Emailed strapcode and they said It will be back in stock in between now and the end of september.


----------



## frogmeister (Nov 6, 2012)

dmitrzak1 said:


> Emailed strapcode and they said It will be back in stock in between now and the end of september.


This is good news. I went to the site this morning to buy one for my incoming blue ray....I was most dissapointed. Going to fit the Saturation 300 clasp to it.


----------



## RickF. (Sep 8, 2014)

I just received a Super Oyster from Strapcode for my Orient Ray II. They've got them back in stock now.

I've never had trouble changing out bracelets before, but this one is a bear to install with a normal type spring bar tool. Since the end links are solid both ends of the spring bar need to be compressed at the same time to insert – there's no wiggle room. The end link fits perfectly alone between with lugs and the spring bar fits fine alone on the Orient Ray-II. Hmm? I may need to invest in one of those more expensive spring bar tools... like the Horofix pliers from Esslinger.


----------



## JohnnyKarate (Oct 8, 2016)

I'm waiting on the endmills to come back into stock.


----------



## RickF. (Sep 8, 2014)

Got the Super Oyster from StrapCode installed on my Ray-II. Had to get the Horofix Pliers from Esslinger to get the job done. Nicely finished and snug fit.


----------



## richardse08 (Nov 9, 2017)

New to this forum, but I checked with strapcode as well to see if a band for a Mako II would fit Mako I. I bought a Super Oyster and it does fit, except for the spring bar. The spring bar is just too thick to make it work. Even using the OEM spring bars (thinner) they're still too big around. Anyone know of any place you can get a decent band for the original Mako?


----------



## j0n (Jun 14, 2016)

richardse08 said:


> New to this forum, but I checked with strapcode as well to see if a band for a Mako II would fit Mako I. I bought a Super Oyster and it does fit, except for the spring bar. The spring bar is just too thick to make it work. Even using the OEM spring bars (thinner) they're still too big around. Anyone know of any place you can get a decent band for the original Mako?

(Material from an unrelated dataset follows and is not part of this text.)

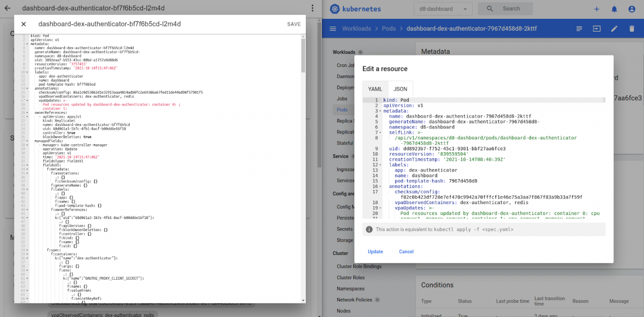Collapse the selfLink fold arrow on line 7
Screen dimensions: 644x317
click(x=380, y=133)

FINALLY! Thank you so much for taking the risk and trying this, and for posting your findings.

I have some questions to help clarify things for me about your experience:

1. Am I correct in assuming the first set of spring bars you tried were the ones supplied by Strapcode with the Super Oyster bracelet?

2. I am curious if your Mako I originally came with a bracelet or rubber strap. The reason I ask is because there are actually TWO types of OEM spring bars with different thicknesses: the bracelet spring bars are slightly thinner than the rubber strap spring bars. So I am wondering if your second attempt at fitting the Strapcode bracelet was with bracelet or rubber strap OEM spring bars.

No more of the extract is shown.